Timing of Staged CR:

The timing of staged procedures varied widely across the included trials, ranging from 2.5 to 56 days post-STEMI. Notably, data suggest that performing staged CR within 10 days of the index PCI yields outcomes similar to immediate CR. Delays beyond 10 days were associated with increased adverse events, particularly unplanned revascularization.
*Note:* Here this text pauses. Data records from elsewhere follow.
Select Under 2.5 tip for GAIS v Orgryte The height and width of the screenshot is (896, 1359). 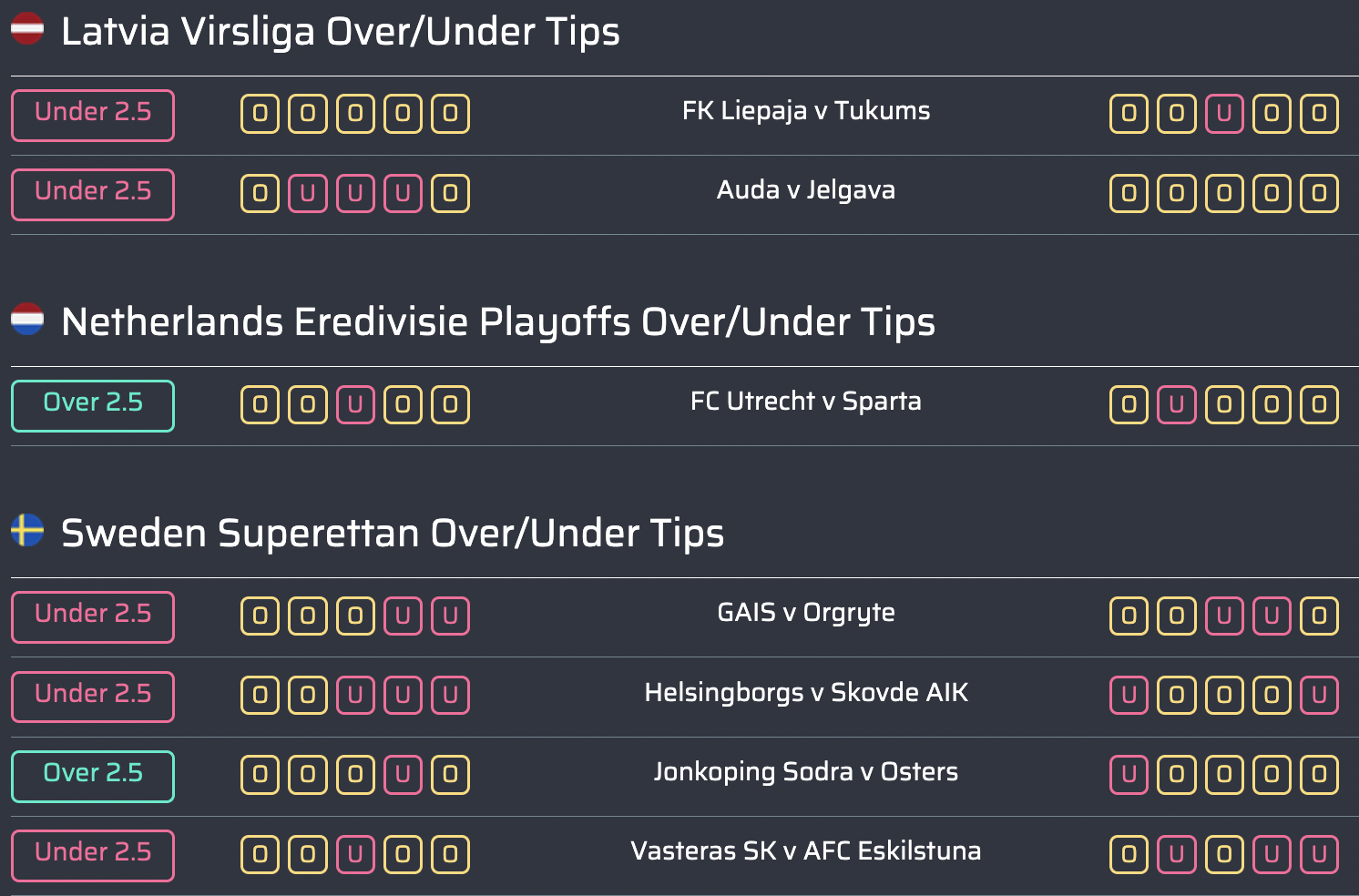click(x=93, y=617)
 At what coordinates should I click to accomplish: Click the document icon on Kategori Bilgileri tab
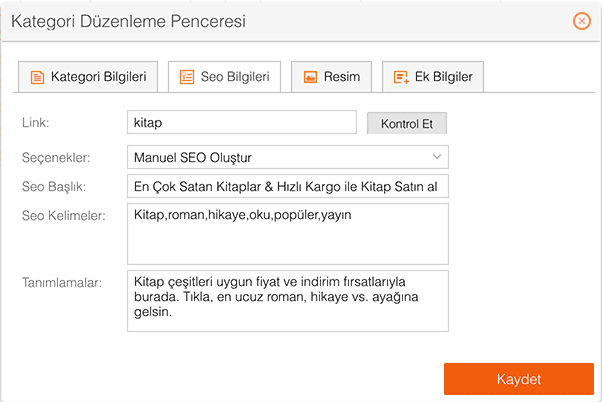(x=37, y=77)
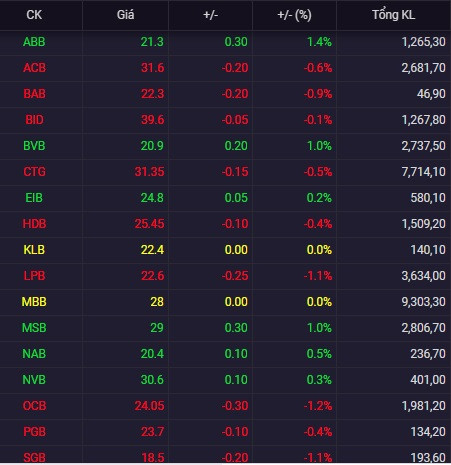This screenshot has width=451, height=465.
Task: Select the OCB ticker symbol
Action: tap(34, 406)

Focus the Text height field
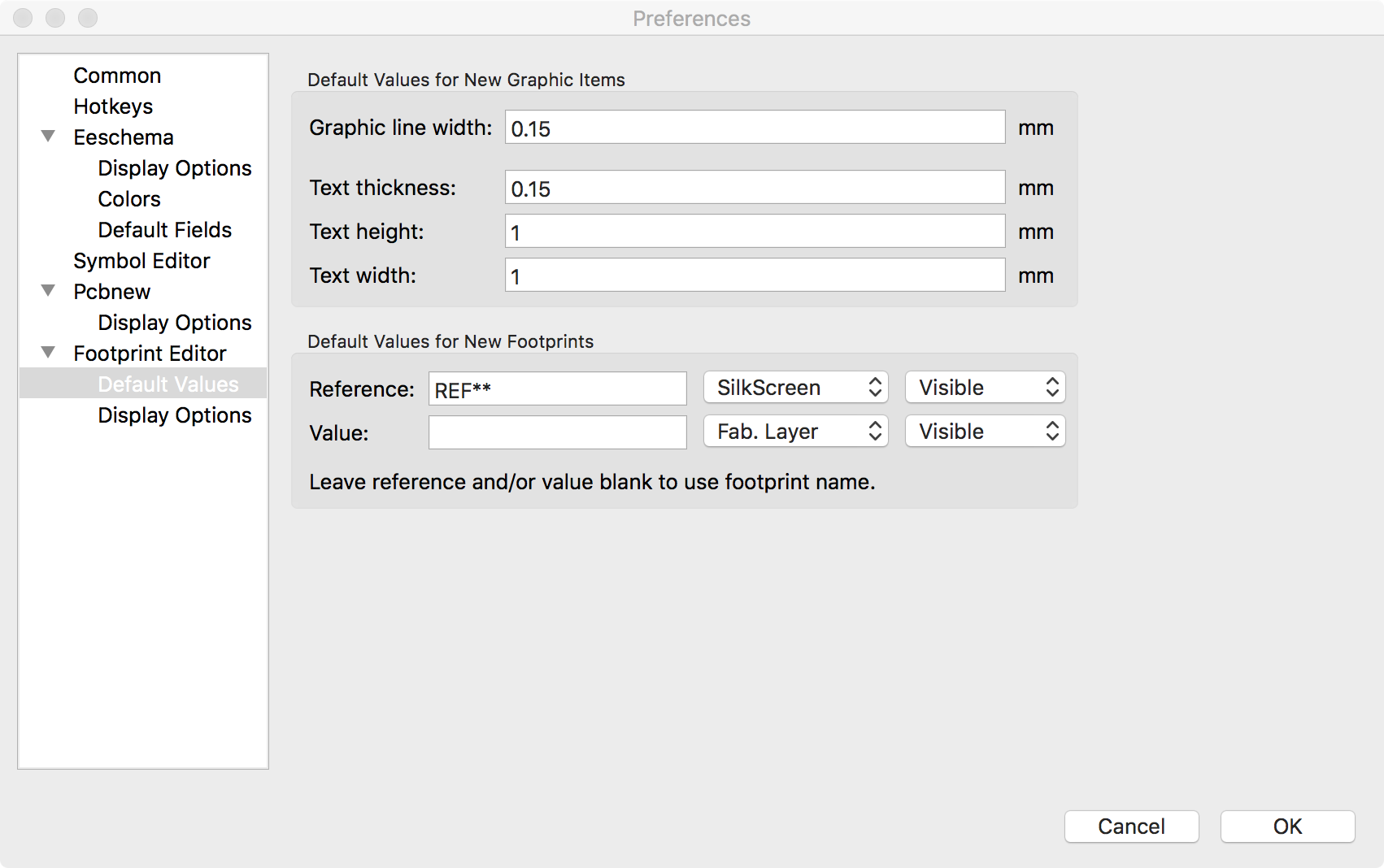(754, 232)
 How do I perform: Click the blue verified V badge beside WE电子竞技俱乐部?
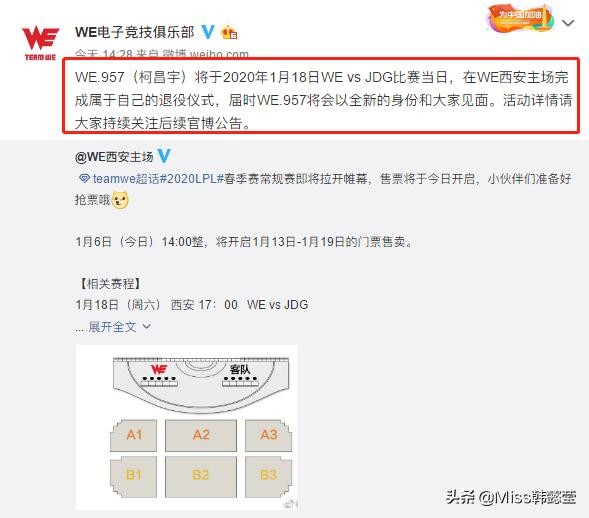(208, 32)
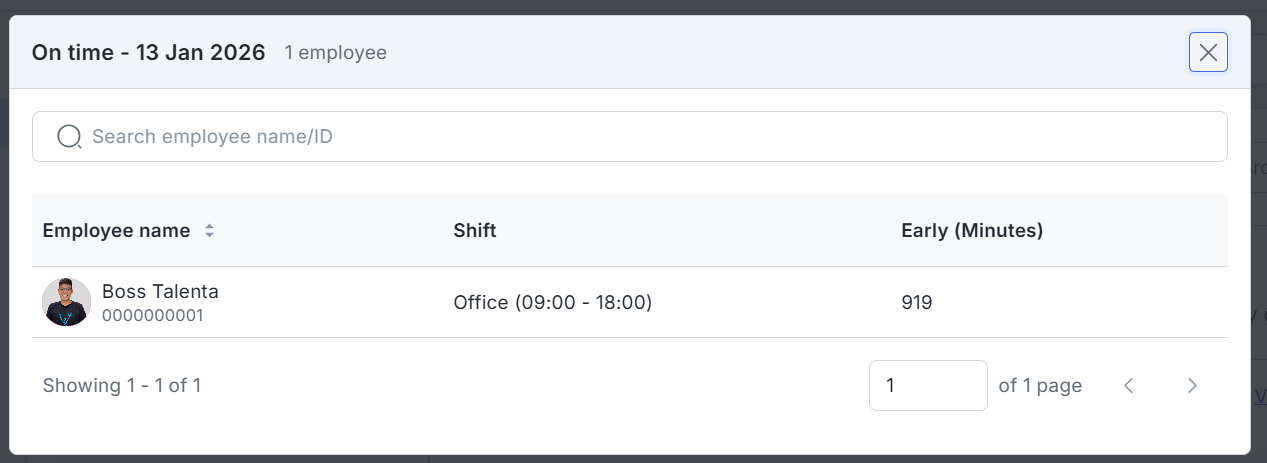Click the Employee name column header
The height and width of the screenshot is (463, 1267).
click(116, 231)
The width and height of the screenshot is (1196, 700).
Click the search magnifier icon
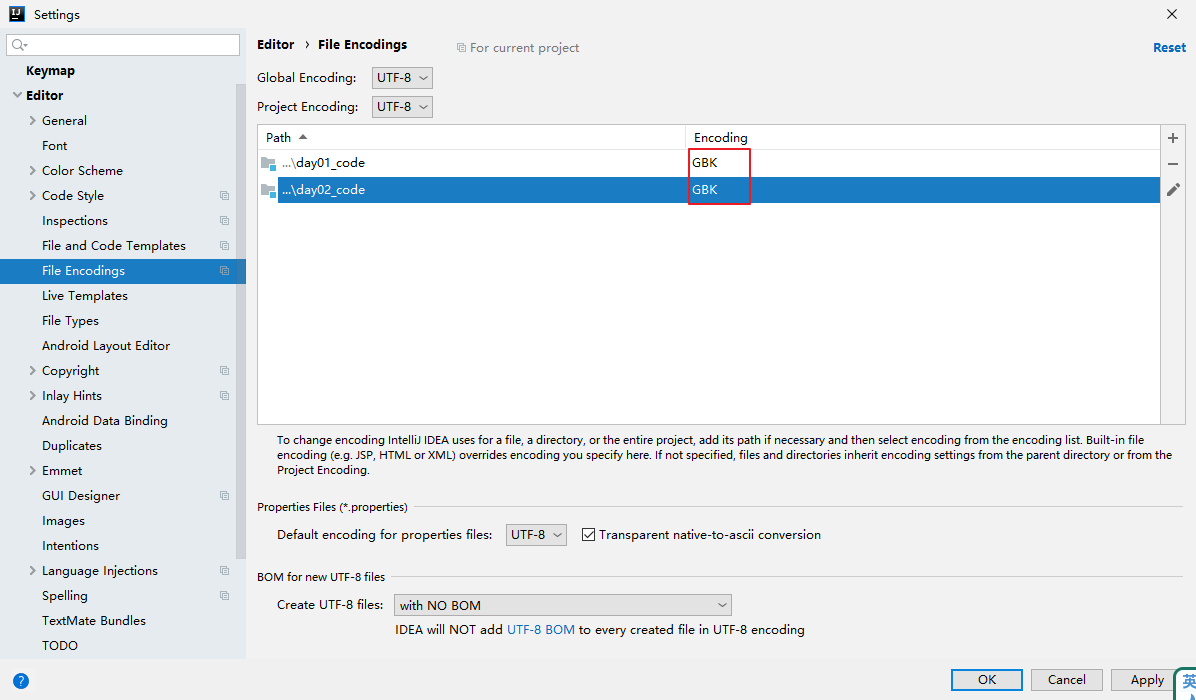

Procedural Complications and Safety:

Concerns about procedure-related risks, such as acute kidney injury (AKI), were unfounded in this analysis. The incidence of AKI was low in both groups, with no significant differences reported. Similarly, stent thrombosis rates were comparable, indicating that immediate CR does not increase the risk of thrombotic complications despite longer procedure times.

Clinical Implications:

This meta-analysis highlights key considerations for clinicians managing STEMI patients with multivessel CAD. While immediate and staged CR offer comparable MACE and mortality outcomes, delaying revascularization can increase the risk of unplanned ischemic events. To mitigate this risk, staged CR should be performed early, ideally within the same hospitalization or no later than 10 days post-PCI. These findings align with emerging evidence from recent large trials like MULTISTARS AMI and BIOVASC, which emphasize the importance of timely intervention.

Limitations:

This analysis has several limitations. The timing of staged CR varied significantly across studies, which may have influenced outcomes. Additionally, MACE definitions differed slightly among trials, introducing potential variability. The study sample size was insufficient for robust conclusions on some endpoints, underscoring the need for further large-scale trials.

Conclusion:

Immediate and staged CR provide comparable outcomes for MACE, mortality, and MI in STEMI patients with multivessel CAD. However, staged CR is associated with a higher rate of unplanned revascularization, particularly when delayed beyond 10 days. Early staged intervention, within the same hospitalization, may strike a balance between safety and efficacy, optimizing patient outcomes. Future research should focus on defining precise timing for staged CR to guide clinical practice further.